Vinci a rappelé ses anciens compagnons pour encadrer des jeunes et assurer la transmission des savoirs

Reste les initiatives isolées. Des entreprises du BTP, comme Vinci, ont déjà rappelé leurs anciens compagnons pour encadrer des jeunes dans des missions de tutorat. Objectif : assurer la transmission des savoirs. Le groupe Aldes, non plus, n’a pas hésité à faire revenir plusieurs salariés partis à la retraite pour combler les pertes de compétences. « Je n’ai pas échappé aux remarques sarcastiques », pointe José Félix, chez Aldes. Mieux, le groupe Areva, dont un tiers de l’effectif français a plus de 50 ans, commence à construire une politique « retraités ». Depuis juin, il cherche à inciter les collaborations postretraite. « Il ne s’agit pas d’aller chercher brutalement des salariés partis à la retraite. Nous voulons le faire en concertation », indique Jean Cassingena. Une proposition réservée dans un premier temps aux ingénieurs et aux cadres.

Pour ce faire, Areva s’est attaché les services de la société Experconnect. « Notre rôle est de maintenir des compétences sur le marché. Nous aidons ces experts à aplanir les difficultés. Quel statut choisir entre le portage salarial, le statut d’indépendant ou la création d’entreprise. À quel rythme souhaitent-ils poursuivre ces collaborations ? » décrypte Gilles Effront, l’un des associés. « Sur le fond, favoriser le cumul emploi-retraite est intéressant, mais finalement cela concernera les plus autonomes, les plus qualifiés, ceux dont la santé leur permet de poursuivre jusqu’au bout. Une minorité de seniors », estime Éléonor Marbot, professeur au Cnam.

Industrie
39 %

des salariés (hommes) de l’industrie passent par la préretraite avant de prendre leur retraite effective.

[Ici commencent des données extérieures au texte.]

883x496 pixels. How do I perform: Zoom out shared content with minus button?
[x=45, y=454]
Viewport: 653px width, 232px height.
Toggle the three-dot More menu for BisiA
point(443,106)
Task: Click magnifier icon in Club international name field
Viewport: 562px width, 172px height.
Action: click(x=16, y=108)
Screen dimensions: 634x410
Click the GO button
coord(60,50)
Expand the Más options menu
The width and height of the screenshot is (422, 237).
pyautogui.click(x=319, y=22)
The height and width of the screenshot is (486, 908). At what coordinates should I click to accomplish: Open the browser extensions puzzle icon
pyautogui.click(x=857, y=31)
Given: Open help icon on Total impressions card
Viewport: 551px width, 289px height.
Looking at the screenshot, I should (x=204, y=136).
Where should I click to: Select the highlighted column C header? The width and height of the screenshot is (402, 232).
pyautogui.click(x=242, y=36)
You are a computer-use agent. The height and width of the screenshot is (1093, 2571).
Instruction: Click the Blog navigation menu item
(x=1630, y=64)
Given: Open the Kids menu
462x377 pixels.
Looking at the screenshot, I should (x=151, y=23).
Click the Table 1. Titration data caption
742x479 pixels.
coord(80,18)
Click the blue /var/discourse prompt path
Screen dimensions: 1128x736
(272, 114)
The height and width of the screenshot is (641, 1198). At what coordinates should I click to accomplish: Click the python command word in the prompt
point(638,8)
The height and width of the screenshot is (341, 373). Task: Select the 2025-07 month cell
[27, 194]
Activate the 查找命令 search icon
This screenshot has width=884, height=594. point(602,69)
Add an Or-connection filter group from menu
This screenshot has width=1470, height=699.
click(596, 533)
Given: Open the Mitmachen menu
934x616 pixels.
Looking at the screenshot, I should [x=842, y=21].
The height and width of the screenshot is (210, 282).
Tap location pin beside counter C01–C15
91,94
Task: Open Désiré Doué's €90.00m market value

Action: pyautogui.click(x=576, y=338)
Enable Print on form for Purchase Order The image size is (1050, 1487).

Dans l’automobile, cette proportion est encore plus grande : ils sont 53 % des salariés (hommes).

Source : Insee-Drees pour le Conseil d’orientation des retraites.

Banques
58,9 ans

C’est l’âge moyen des départs à la retraite dans le secteur bancaire. D’ici à 2012, il devra passer à 60 ans. C’est en tout cas l’objectif que se fixe la branche, qui vient de signer un accord sur l’emploi des seniors après deux ans de négociation. Aujourd’hui, 33 % des salariés du secteur ont plus de 50 ans.

Source : accord AFB.

Santé
12 ans

C’est la durée de vie professionnelle des infirmiers. En cause : les conditions de travail et la pénibilité de ces métiers. Un phénomène d’autant plus inquiétant que 55 % des infirmiers partent à la retraite d’ici à 2015. Par ailleurs, une infirmière sur cinq part à la retraite en état d’invalidité.

Source : Syndicat national des professionnels infirmiers (SNPI).

PME
53 %

des dirigeants de PME ne se soucient pas de la gestion des âges. Eux-mêmes seront 800 000 à 900 000 à atteindre l’âge de la retraite d’ici à quinze ans.

Source : Anact, enquête réalisée en 2005-2006 auprès de 10 000 dirigeants de PME, et CCI-Entreprendre en France.